*Given exercise 1*
According to the Ferrari essay, what year and model was the author's first Ferrari?
*Given exercise 2*
From the Ferrari essay, return the stretch from "My father introduced" through "to this day." without any changes.
*Given exercise 3*
Resume the Ferrari essay after its final sentence, keeping the same first-person voice.

*Document extract*
•••

When I was in my late 20s I got my first house; thereafter, I purchased my first Ferrari. The 1988 Ferrari 328 GTS. It was my dream car; and, one of the major accomplishments in my life; sure, buying my first house was a big deal, but I thought of that as more as something like buying shoes, clothes, groceries, and so on — necessities in life — you know, practical stuff that isn’t a toy.
My father introduced me to my first Ferrari when I was about 8 years old; and, I fell in love with the marquee. I read tons of books on Enzo Ferrari and his dream of being the best racer in the entire world. He, like my father, believed and taught me about effectuating any dreams I had; and, as I grew up, with my father’s guidance, his words rang true for me to this day.
Enzo Ferrari favored “the  [horses] pulling the cart.” In other words, he favored front-engine Ferraris; and, the engines he favored were the big 12-cylinder engines. During the vintage years of his racing career with Alfa Romeo, FIAT, and eventually his own racing team, Scuderia Ferrari, all his race cars were front engines; and, he carried that theme into his production of his street-model Ferraris.
By the way, the Ferraris you see on the road that have the SF shields on the front side panels of the cars stand for Scuderia Ferrari — Team Ferrari. If Enzo was alive today, he would not have let those cars have those shields — the SF shields were reserved for his race-cars — today, the executives at Ferrari use those shields as a marketing option, which costs about $20,000 to have on the car when you order a car.

•••

*Extracted material*
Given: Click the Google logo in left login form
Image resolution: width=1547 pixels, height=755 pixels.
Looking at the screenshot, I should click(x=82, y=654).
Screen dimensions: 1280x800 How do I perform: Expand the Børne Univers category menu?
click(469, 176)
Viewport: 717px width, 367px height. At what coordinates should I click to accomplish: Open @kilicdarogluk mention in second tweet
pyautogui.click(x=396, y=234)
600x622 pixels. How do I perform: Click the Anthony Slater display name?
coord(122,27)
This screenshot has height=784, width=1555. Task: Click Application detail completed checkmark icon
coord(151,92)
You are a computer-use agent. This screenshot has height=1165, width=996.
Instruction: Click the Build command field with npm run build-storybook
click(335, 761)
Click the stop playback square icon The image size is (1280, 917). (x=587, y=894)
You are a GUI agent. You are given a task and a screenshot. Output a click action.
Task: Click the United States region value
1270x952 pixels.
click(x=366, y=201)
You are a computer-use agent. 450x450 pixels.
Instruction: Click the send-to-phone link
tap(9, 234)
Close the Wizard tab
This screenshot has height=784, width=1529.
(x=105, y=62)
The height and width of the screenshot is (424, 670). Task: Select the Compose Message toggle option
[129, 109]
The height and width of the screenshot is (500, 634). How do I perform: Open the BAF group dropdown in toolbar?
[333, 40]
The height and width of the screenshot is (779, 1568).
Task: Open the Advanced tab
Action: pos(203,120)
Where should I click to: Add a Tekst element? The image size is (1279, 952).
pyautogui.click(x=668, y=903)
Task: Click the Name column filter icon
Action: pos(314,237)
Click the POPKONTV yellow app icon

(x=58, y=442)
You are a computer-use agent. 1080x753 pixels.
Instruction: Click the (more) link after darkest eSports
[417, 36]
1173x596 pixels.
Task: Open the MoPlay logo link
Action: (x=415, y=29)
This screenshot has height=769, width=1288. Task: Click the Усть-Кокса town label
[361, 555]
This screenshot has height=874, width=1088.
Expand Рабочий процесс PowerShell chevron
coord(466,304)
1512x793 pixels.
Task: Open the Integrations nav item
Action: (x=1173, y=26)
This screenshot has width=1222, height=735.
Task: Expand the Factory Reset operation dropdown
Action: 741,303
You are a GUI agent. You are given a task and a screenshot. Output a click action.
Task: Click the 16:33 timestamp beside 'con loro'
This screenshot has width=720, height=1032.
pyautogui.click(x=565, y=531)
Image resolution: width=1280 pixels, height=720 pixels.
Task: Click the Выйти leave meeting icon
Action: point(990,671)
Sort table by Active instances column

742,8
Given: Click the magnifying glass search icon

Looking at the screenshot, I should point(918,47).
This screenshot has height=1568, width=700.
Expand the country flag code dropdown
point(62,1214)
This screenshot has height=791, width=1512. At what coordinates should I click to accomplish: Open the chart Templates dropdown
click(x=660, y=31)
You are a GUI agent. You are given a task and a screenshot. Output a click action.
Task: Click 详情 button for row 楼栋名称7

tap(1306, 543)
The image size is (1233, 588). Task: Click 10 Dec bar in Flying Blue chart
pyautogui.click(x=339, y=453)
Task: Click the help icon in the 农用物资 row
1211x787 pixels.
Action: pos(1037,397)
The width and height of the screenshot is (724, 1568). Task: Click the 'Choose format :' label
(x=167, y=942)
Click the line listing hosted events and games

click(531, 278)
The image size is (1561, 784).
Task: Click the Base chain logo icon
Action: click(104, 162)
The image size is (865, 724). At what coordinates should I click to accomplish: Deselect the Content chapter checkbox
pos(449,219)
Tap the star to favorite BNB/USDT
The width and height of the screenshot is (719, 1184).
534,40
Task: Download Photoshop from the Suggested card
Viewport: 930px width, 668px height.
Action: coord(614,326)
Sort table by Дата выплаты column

•••

*Final answer 1*
A 1988 Ferrari 328 GTS.

*Final answer 2*
My father introduced me to my first Ferrari when I was about 8 years old; and, I fell in love with the marquee. I read tons of books on Enzo Ferrari and his dream of being the best racer in the entire world. He, like my father, believed and taught me about effectuating any dreams I had; and, as I grew up, with my father’s guidance, his words rang true for me to this day.

*Final answer 3*
In the 1960s, his son, Dino, entered the business of Ferrari, and he changed things up — unlike his father, Enzo, Dino didn’t believe in the “horses pulling the cart.” He believed that the engines should be in the rear before the rear axles of the cars; hence, he created the mid-engine Ferraris; and, to boot, unlike his father, Dino liked smaller engines, such as the 4-cyliders, 6-cylinders, and 8-cylinders. Enzo would eventually settle in on the 8-cylinders in the early to mid-1970s. After the mid-1970s, all the Ferraris produced were either 12-cylinders or 8-cylinders. To date, the mid-engine 8-cylinder Ferraris are the most popular products coming out of The Factory in Maranello, Italy. In fact, they were the cars that saved the Ferrari company from going out of business.
When I saw Magnum, P.I., my passion, desires, and want of owning a Ferrari became obsessive; and, I told my father, when I was a teenager, “Dad, I want a Ferrari like Magnum, P.I..”
He replied, “How serious are you about this?”
“Very serious, dad.”
“Okay, then lets work on it,” he said in a firm voice. “You’re gonna have to pray to God, and you will need to follow my instructions from this point forward — do we have a deal?”
“Yes, dad — deal!”
From that point on, as a young teenager, I would follow my father’s instructions — I prayed every single night asking, God to help me get my Ferrari. I begged Him with all my mind, heart, and soul; then, the next day, I would follow my father’s instructions and worked hard at whatever he told me to do.
Years had passed since that conversation with my father; and, finally, I was financially at a point to purchase my first Ferrari. My father sat me down, and we talked about going to the Ferrari dealership with my check-book in hand — one of the requirements my father had was, “all luxury items must be paid in cash — no loans nor credit cards — if you can’t afford a toy, don’t buy it.” My father hated debt — other than a mortgage, everything in our house was purchased in cash.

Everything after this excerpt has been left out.